İstanbul’un fethinden 784 sene önce İstanbul kuşatması sırasında şehit olan sahabe-i kiramdan Halid bin Zeyd’dir (RA). Medine’de doğdu. Babasının adı Zeyd bin Küleyb, annesinin ismi Hind’dir. Geçimini çuhacılık ile yani dokumacılık ile temin eden fakir bir Medineli idi. Ebu Eyyub el Ensari (RA) Medine’nin Ben-i Hazrec kabilesinin Neccar kolundandır. Peygamber Efendimiz’in (SAS) ceddi, Haşim lakablı Abdul Ula, Medine’de Neccar kabilesinden Selma binti Amr ile nikahlanmıştır. Selma’dan Efendimiz’in (SAS) dedesi Abdülmuttalib dünyaya gelmiştir. Bundan dolayı Peygamber Efendimiz (SAS) ile akrabalık bağı da vardır. Ebu Eyyub el Ensari (RA) ın soyunun Yemen meliklerinden Melik Tubbi adıyla meşhur Hümeyr İbn-i Rebi’ye ulaştığı rivayet olunur. Hicretten önce Peygamber Efendimiz (SAS) ile konuşmuş ve Akabe biatında bulunarak ilk müslümanlardan olmuştur.
Peygamberin (SAS) Ev Sahibi
Peygamberimiz’in (SAS) Medine’ye gelmek üzere Mekke’den yola çıktığını haber alan Ebu Eyyub el Ensari (RA) her sabah Medine dışına çıkıp O’nu beklerdi. Nihayet Resulullah Efendimiz (SAS) geldi. Herkes O’nu evinde konuk etmek istiyordu. Kimseyi üzmek istemeyen Peygamberimiz (SAS) devesini saldı. Deve kimin evinin önünde durursa onun evinde misafir kalacaktı. Deve gidip Ebu Eyyub (RA)’ ın evinin önünde durdu. Bu nedenle Peygamberimiz kendi evine taşınana kadar tam 7 ay onun evinde kaldı. Bir rivayete göre; deve Ebu Eyyub El Ensari’nin evinin önüne çökünce Cebrail gelerek Efendimiz’e
“Ya Resulallah! Buraya in ! Zira o, Hak Teala’ya karşı tevazu etmiştir. Sen Medine’nin girişine geldiğin zaman seni misafir etmek için herkes evini temizledi, süsledi.” buyurmuştur.

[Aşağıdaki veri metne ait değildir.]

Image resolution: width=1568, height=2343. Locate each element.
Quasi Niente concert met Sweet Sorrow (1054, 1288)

Ebu Eyyub El Ensari(RA) Hazretlerinin evi iki katlı mütavazi bir evdi. Resulullah’ı üst katta misafir etmek istedi ama Peygamberimiz (SAS) razı olmadı. Bir süre sonra Ebu Eyyub El Ensari (RA) Hz. Peygamberimiz’e (SAS) gelerek,
“Ya Rasulullah, ben ve ehlim bu gece uyuyamadık.” dedi. Efendimiz (SAS) sebebini sorunca;
” Bir kimsenin evinin içinde hareket etmesi, dolaşması tabidir. Bu sebeple sizin üzerinize toz toprak dökülmesinden endişe ediyoruz. Anam ve babam sana feda olsun Ya Rasulallah. Siz üst katta ikamet buyurunuz biz de altkatta oturalım. Böylece bu endişeden kurtulalım.” diye cevap verdi. Peygamberimiz’in bu ikametinin son ayında üst katta kaldığı rivayet olunur.

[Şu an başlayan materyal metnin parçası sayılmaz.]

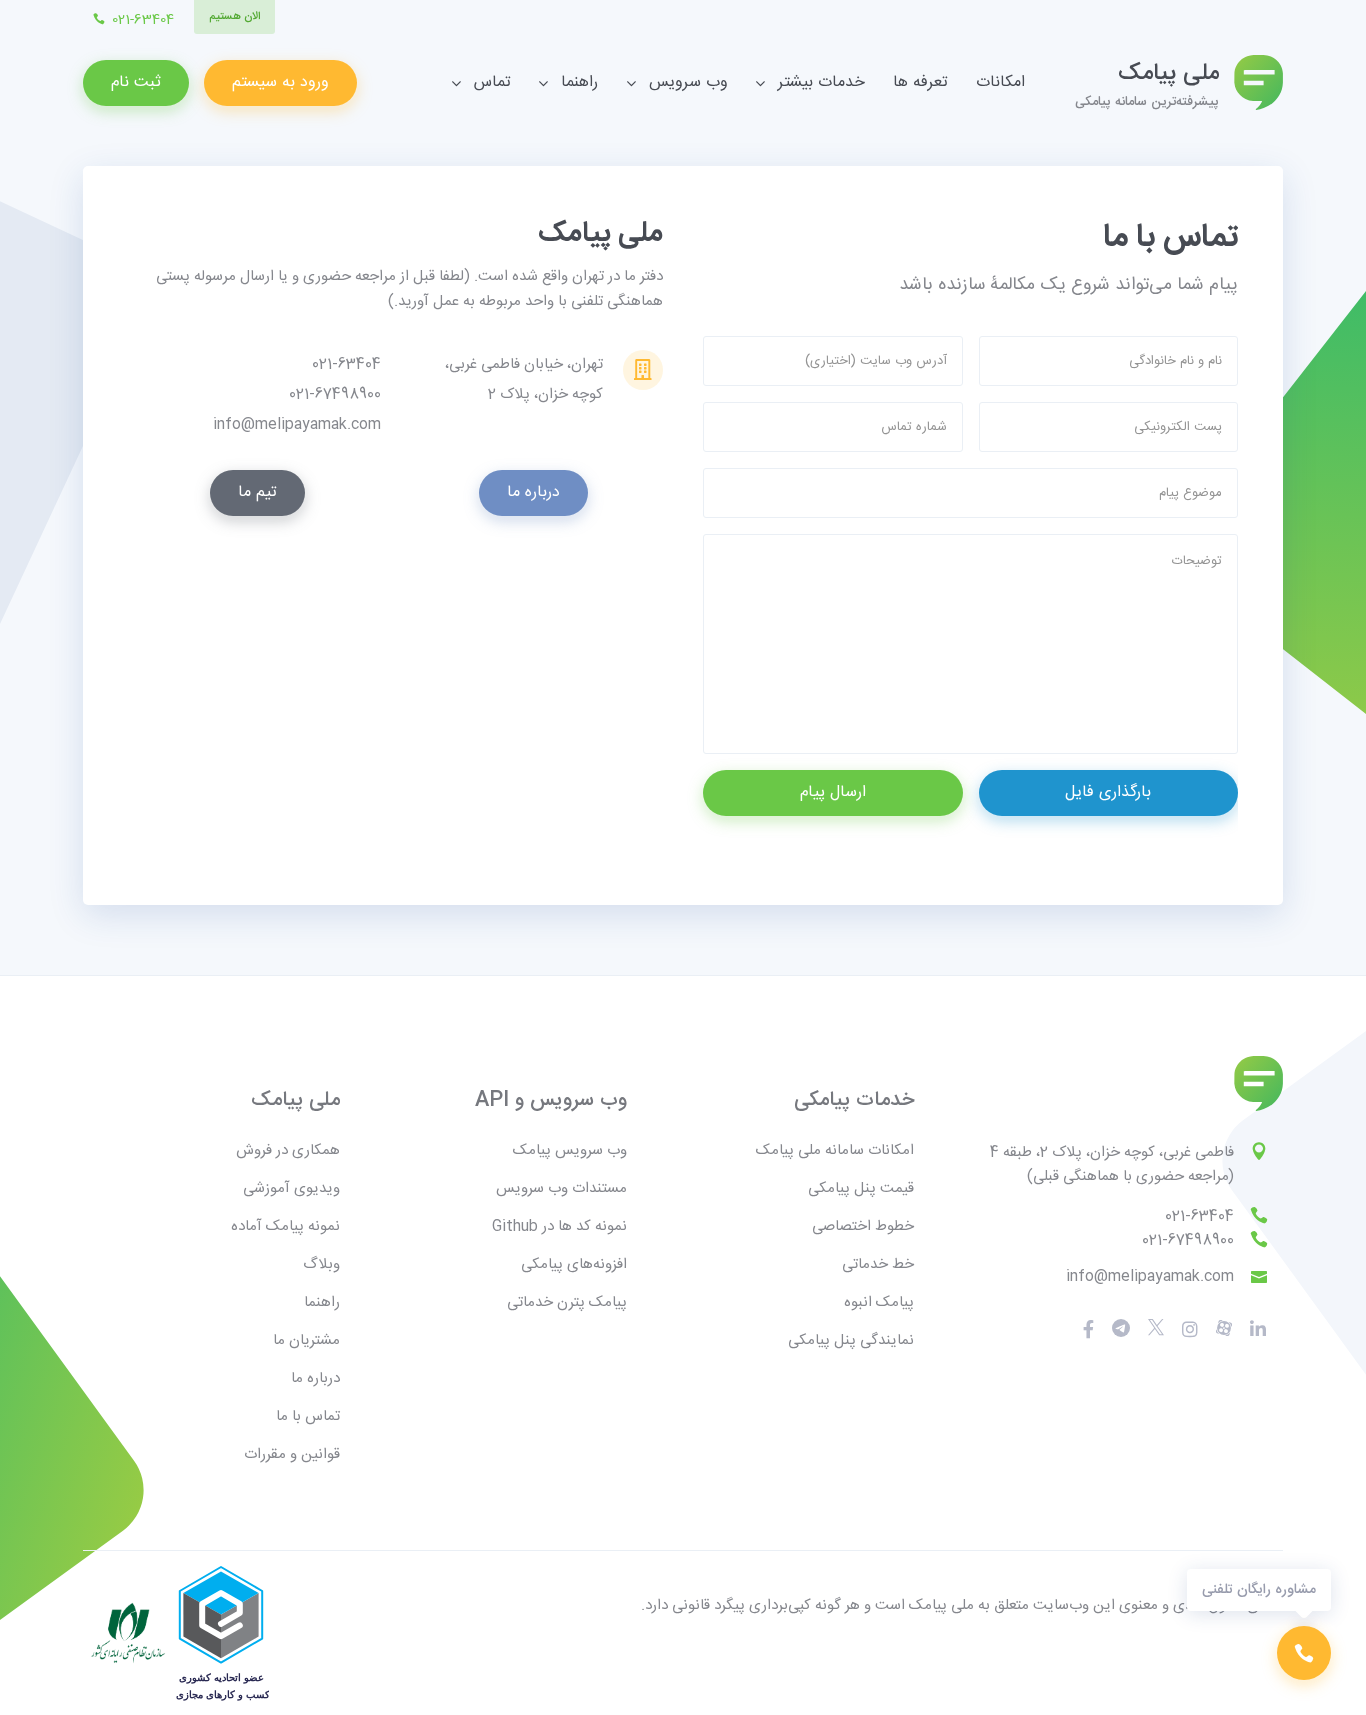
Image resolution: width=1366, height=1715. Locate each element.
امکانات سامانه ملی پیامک (835, 1150)
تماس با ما (308, 1416)
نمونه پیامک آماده (285, 1226)
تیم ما (257, 492)
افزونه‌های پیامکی (574, 1264)
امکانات (1000, 82)
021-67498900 (1188, 1240)
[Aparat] (1156, 1328)
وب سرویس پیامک (570, 1150)
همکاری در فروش (288, 1150)
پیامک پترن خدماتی (567, 1302)
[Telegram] (1121, 1329)
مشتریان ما (306, 1340)
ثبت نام (136, 82)
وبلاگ (321, 1264)
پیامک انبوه (879, 1302)
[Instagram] (1190, 1329)
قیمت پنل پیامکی (861, 1188)
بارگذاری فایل (1108, 792)
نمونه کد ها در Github (559, 1226)
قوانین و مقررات (292, 1454)
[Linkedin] (1258, 1329)
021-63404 (1199, 1216)
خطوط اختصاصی (863, 1226)
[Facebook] (1088, 1329)
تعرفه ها (920, 82)
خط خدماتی (878, 1264)
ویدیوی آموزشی (291, 1188)
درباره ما (533, 492)
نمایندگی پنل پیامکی (851, 1340)
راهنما (322, 1302)
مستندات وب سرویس (561, 1188)
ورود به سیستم (280, 82)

Ebu Eyyub El Ensarı Hz.anlatıyor.
“Bir gün su testisi kırıldı. Sular yerlere dökülmüştü. Alt kata sızar ve Resulallah’ı rahatsız eder diye hemen yorganımızı üzerine atıp suyu emdirdik. O, tek yorganımızdı. Peygamberin muhafızı Ebu Eyyub El Ensarı Hz. Peygamberimiz’i korumakla görevli 7 sahabeden biriydi. “-Ey Peygamber, Rabbinden sana indirileni tebliğ et. Eğer yapmazsan, Allah’ın elçiliğini tebliğ ve ifa etmiş olmazsın. Allah seni insanlardan koruyacaktır. Şüphesiz ki Allah, kafirler güruhunu muvaffak etmez.” (Maide-67) Ayeti üzerine bu görev sona erdi.

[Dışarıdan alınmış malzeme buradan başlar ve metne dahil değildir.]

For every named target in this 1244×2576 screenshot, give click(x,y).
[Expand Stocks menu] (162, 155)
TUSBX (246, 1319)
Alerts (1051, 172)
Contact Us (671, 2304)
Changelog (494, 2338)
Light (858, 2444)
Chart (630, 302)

Ebu Eyyub El Ensari Hz.Peygamberimize (SAS) son derece bağlıydı. Hayber Gazası sonrası kale beyinin kızı Safiye Hatun ile nikahlandı. O gece Hayber Medine arasındaki bölgede Ebu Eyyub El Ensarı Hz.elinde kılıç sabaha kadar çadırın başında bekledi. Sabah Peygamberimiz (SAS) Onu elinde kılıç çadırın başında görünce,
“Bu ne hal, ne arıyorsun burada” diye sordu. Ebu Eyyub El Ensarı Hz.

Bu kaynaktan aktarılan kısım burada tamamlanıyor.